Fig 1. Duplicates Class DataStore
Fig 2. Duplicates Class Diagram
1.0 Concept
Find locations of all files with names that are the same as one or more files in other directories.
Do that using each file name and each path only once. That saves space and CPU processing.
2.0 Design
Duplicates accepts a path defining the root of a directory tree to search. It looks for two or more
instances of files with the same name and matching one or more patterns, but does not attempt to
determine if they have the same contents.
You can check that with the Diff_WPF tool, also found in the Tools category.

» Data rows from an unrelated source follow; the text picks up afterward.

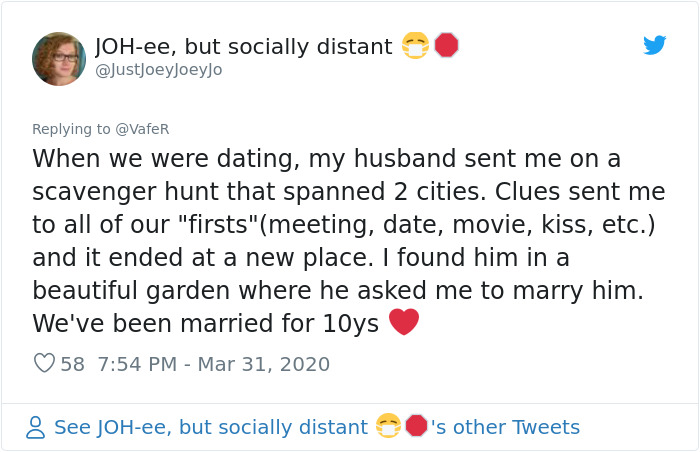Follow the "See JOH-ee, but socially distant" footer text
The height and width of the screenshot is (452, 700).
pyautogui.click(x=210, y=427)
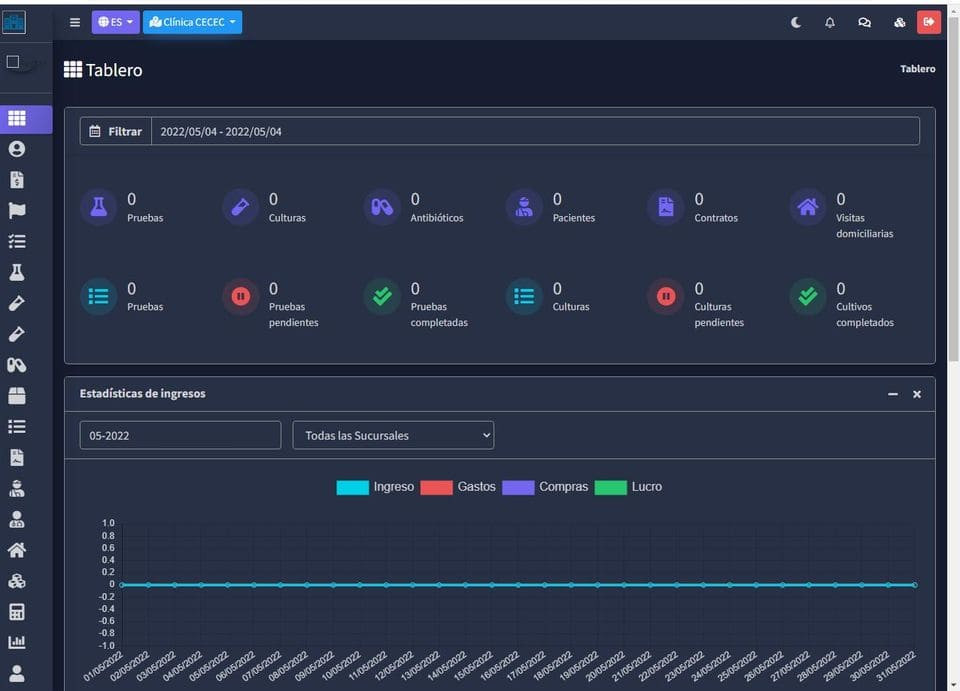This screenshot has height=691, width=960.
Task: Open Todas las Sucursales dropdown
Action: coord(393,435)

Duplicates uses a DataStore class holding a std::unordered_map to store results. The map's key is a file name, and its
value is a list of iterators pointing into a set of paths. That means that file names and paths are
not repeated in storage, saving both space and processing time.
Every file encountered is entered into the map, along with an iterator pointing to its path. When
processing is complete, all the files referencing two or more paths are reported as duplicates.
Note, from the Data Store Structure image, that a relatively sophisticated data structure is assembled
with just a few using statements. That illustrates the power of the STL-Containers design. It allows
developers to craft whatever storage mechanisms they need by simply "snapping together" a few
parts.
3.0 Build
Duplicates builds with Visual Studio Community Edition - 2019, and was tested on Windows 10.
4.0 Status
Note that the command line argument syntax, as shown in the Duplicates Output image, here, is different than that used in many of the other tools.
That is because Duplicates is older than many of the others.
Eventually, it will be retro-fitted with the CppUtilities ProcessCmdLine and will then use
the expected syntax.